■ SOURCE PASSAGE ■
--- START ---
Recession is conventionally defined as two consecutive quarters of negative real GDP growth ("technical recession") or as a sustained, broad-based decline in activity.
Australia's growth performance
Australia is one of the longest-running expansions in advanced-economy history. From 1991 to 2020, Australia recorded 29 consecutive years without a technical recession (RBA, ABS), the longest unbroken expansion among OECD countries.
The 2020 COVID-19 recession ended that run (real GDP fell 0.3 percent in Q1 2020 and 7.0 percent in Q2 2020). The economy recovered rapidly: real GDP regained pre-pandemic levels by Q2 2021.
Recent growth (indicative, ABS National Accounts):
| Period | Real GDP growth (year-on-year) |
|---|---|
| 2022-23 | 2.1% |
| 2023-24 | 1.5% |
| 2024-25 | 1.3% |
Growth has slowed because of high interest rates (cash rate around 4.35 percent through 2024), softer commodity prices, and weaker Chinese demand. Treasury and the RBA both forecast a gradual return toward trend growth by 2026-27.
Effects of economic growth
Positive effects:
- Higher living standards. Real per capita income rises.
- Job creation. Strong growth typically lowers unemployment (Okun's Law).
- Government revenue. Income tax and company tax receipts rise, supporting public services and budget repair.
- Investment in social goods. Stronger growth funds health, education and environmental protection.
--- END ---
Data drawn from a collection:
--- START ---
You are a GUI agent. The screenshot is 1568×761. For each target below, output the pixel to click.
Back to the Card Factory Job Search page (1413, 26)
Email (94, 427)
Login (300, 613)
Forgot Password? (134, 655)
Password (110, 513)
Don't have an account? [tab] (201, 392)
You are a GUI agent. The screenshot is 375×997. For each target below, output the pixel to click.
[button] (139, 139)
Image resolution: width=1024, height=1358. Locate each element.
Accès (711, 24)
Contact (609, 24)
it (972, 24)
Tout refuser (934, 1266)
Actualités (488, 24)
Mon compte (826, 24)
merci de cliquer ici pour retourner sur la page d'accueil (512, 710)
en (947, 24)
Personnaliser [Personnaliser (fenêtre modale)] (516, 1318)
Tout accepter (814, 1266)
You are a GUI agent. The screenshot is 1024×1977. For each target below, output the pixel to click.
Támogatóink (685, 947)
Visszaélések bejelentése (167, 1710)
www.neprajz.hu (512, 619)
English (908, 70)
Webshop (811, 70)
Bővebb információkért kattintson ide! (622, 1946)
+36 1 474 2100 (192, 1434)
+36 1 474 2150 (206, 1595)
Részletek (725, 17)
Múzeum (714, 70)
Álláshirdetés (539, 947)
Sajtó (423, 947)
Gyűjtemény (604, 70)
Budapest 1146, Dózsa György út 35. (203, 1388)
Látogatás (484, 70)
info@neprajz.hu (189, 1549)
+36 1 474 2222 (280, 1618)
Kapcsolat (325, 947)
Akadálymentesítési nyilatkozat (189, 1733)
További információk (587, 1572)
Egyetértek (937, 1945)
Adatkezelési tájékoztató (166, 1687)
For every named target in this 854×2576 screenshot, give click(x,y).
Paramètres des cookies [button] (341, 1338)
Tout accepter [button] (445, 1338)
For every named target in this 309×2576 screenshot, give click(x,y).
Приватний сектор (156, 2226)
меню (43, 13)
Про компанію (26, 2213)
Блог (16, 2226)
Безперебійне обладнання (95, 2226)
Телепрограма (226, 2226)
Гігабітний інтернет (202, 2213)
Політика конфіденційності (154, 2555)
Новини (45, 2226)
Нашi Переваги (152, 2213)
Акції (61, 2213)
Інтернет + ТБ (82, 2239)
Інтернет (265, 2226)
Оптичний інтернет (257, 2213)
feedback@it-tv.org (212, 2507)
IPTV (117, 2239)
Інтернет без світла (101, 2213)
--- END ---
■ HOW TO COMPLETE THIS TASK ■
Summarize the passage on Australia's economic growth in three sentences.

■ EXPECTED ANSWER ■
From 1991 to 2020, Australia went 29 consecutive years without a technical recession, the longest unbroken expansion among OECD countries, until the 2020 COVID-19 recession ended the run, though real GDP regained pre-pandemic levels by Q2 2021. Real GDP growth has since slowed, from 2.1% in 2022-23 to 1.3% in 2024-25, because of high interest rates, softer commodity prices and weaker Chinese demand, with Treasury and the RBA forecasting a gradual return toward trend growth by 2026-27. Growth brings higher living standards, job creation, more government revenue and funding for health, education and environmental protection.